-- Start of SOURCE EXTRACT --

SECTION 2.2. Waiver of Notice and Demand
The Guarantor hereby waives notice of acceptance of this Common Securities
Guarantee and of any liability to which it applies or may apply, presentment,
demand for payment, any right to require a proceeding first against the Issuer
or any other Person before proceeding against the Guarantor, protest, notice of
nonpayment, notice of dishonor, notice of redemption and all other notices and
demands.
SECTION 2.3. Obligations Not Affected
The obligations, covenants, agreements and duties of the Guarantor under
this Common Securities Guarantee shall in no way be affected or impaired by
reason of the happening from time to time of any of the following:
(a) the release or waiver, by operation of law or otherwise, of the
performance or observance by the Issuer of any express or implied agreement,
covenant, term or condition relating to the Common Securities to be performed or
observed by the Issuer;
(b) the extension of time for the payment by the Issuer of all or any
portion of the Distributions, Redemption Price, Liquidation Distribution or any
other sums payable under the terms of the Common Securities or the extension of
time for the performance of any other obligation under, arising out of, or in
connection with, the Common Securities (other than an extension of time for
payment of Distributions, Redemption Price, Liquidation Distribution or other
sum payable that results from the extension of any interest payment period on
the Debentures permitted by the Indenture);
(c) any failure, omission, delay or lack of diligence on the part of the
Holders to enforce, assert or exercise any right, privilege, power or remedy
conferred on the Holders pursuant to the terms of the Common Securities, or any
action on the part of the Issuer granting indulgence or extension of any kind;
(d) the voluntary or involuntary liquidation, dissolution, sale of any
collateral, receivership, insolvency, bankruptcy, assignment for the benefit of
creditors, reorganization, arrangement, composition or readjustment of debt of,
or other similar proceedings affecting, the Issuer or any of the assets of the
Issuer;
(e) any invalidity of, or defect or deficiency in, the Common Securities;
(f) the settlement or compromise of any obligation guaranteed hereby or
hereby incurred; or
(g) any other circumstance whatsoever that might otherwise constitute a
legal or equitable discharge or defense of a guarantor, it being the intent of
this Section 2.3 that the obligations of the Guarantor with respect to the
Guarantee Payments shall be obsolete and unconditional under any and all
circumstances.

-- End of SOURCE EXTRACT --

## WRITTEN INSTRUCTION 1
Recast the lines of the records from the line containing "Open the Einstellungen button" through the end of the records as a numbered list, omitting any blank lines.
The records that follow bear no relation to the guarantee text above.

-- Start of STORED ROWS --

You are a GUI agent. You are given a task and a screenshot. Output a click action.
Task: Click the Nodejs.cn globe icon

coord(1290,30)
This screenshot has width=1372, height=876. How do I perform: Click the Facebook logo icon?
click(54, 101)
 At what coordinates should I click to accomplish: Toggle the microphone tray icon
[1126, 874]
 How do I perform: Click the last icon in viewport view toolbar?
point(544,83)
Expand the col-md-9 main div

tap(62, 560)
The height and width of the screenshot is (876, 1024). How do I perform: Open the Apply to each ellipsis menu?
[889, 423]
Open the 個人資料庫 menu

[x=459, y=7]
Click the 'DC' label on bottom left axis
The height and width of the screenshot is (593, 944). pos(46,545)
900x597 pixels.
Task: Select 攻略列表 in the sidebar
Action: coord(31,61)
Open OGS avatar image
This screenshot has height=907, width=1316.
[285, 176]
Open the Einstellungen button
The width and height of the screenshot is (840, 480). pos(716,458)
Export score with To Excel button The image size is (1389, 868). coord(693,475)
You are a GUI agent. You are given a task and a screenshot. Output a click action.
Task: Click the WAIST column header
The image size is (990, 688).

-- End of STORED ROWS --

## WRITTEN INSTRUCTION 2
In the guarantee text, what heading is given to Section 2.3?

## TASK SOLUTION 1
1. Open the Einstellungen button
2. The width and height of the screenshot is (840, 480). pos(716,458)
3. Export score with To Excel button The image size is (1389, 868). coord(693,475)
4. You are a GUI agent. You are given a task and a screenshot. Output a click action.
5. Task: Click the WAIST column header
6. The image size is (990, 688).

## TASK SOLUTION 2
Obligations Not Affected